The indictment also alleges that the defendants devised a scheme to deprive the citizens of the State of Louisiana and the City of New Orleans of their intangible rights to the honest services of elected public officials, defendants Rene Gill-Pratt and Betty Jefferson. The new indictment re-alleges many of the charges in the original indictment against Mose Jefferson, Betty Jefferson and Angela Coleman which include mail fraud, aggravated identity theft; money laundering, and conspiracy to commit money laundering, and now includes RICO conspiracy, as well as conspiracy to defraud the United States. The indictment also alleges that Betty Jefferson committed four counts of tax evasion and that Mose Jefferson committed two counts of making false statements to FBI Special Agents.
The indictment alleges that these defendants controlled numerous specified for-profit and non-profit companies, thereby obtaining control over federal and state grant funds as well as state appropriations for these non-profit companies by applying for charitable and educational grants designed to assist needy, at-risk and disadvantaged youth and other individuals in need of assistance.
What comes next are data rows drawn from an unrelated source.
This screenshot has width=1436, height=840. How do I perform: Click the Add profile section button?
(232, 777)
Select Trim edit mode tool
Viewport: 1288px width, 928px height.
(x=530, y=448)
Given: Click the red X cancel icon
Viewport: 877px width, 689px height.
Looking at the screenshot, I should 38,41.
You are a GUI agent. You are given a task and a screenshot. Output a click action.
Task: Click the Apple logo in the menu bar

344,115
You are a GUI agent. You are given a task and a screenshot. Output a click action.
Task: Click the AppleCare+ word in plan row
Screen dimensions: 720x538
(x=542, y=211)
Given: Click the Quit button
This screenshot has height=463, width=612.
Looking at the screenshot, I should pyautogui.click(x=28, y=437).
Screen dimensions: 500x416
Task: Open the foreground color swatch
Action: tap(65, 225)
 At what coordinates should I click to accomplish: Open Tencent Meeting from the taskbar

According to the indictment, the defendants would and did write checks out of the non-profit bank accounts payable to individuals who did not work for the grant programs, thereafter depositing those checks into their (the defendants) own personal checking accounts, or otherwise using the funds to pay for their personal expenses.
It is also alleged that the defendants funneled federal and state grant funds to themselves by writing checks on the non-profits' bank accounts, thereby transferring monies into their companies thereby falsely creating the illusion that the payments were for legitimate business purposes.
Additionally, the indictment charges that Mose Jefferson used grant funds to pay for work performed at his direction on properties owned by him and Rene Gill-Pratt, which had no relation to the non-profit grantees.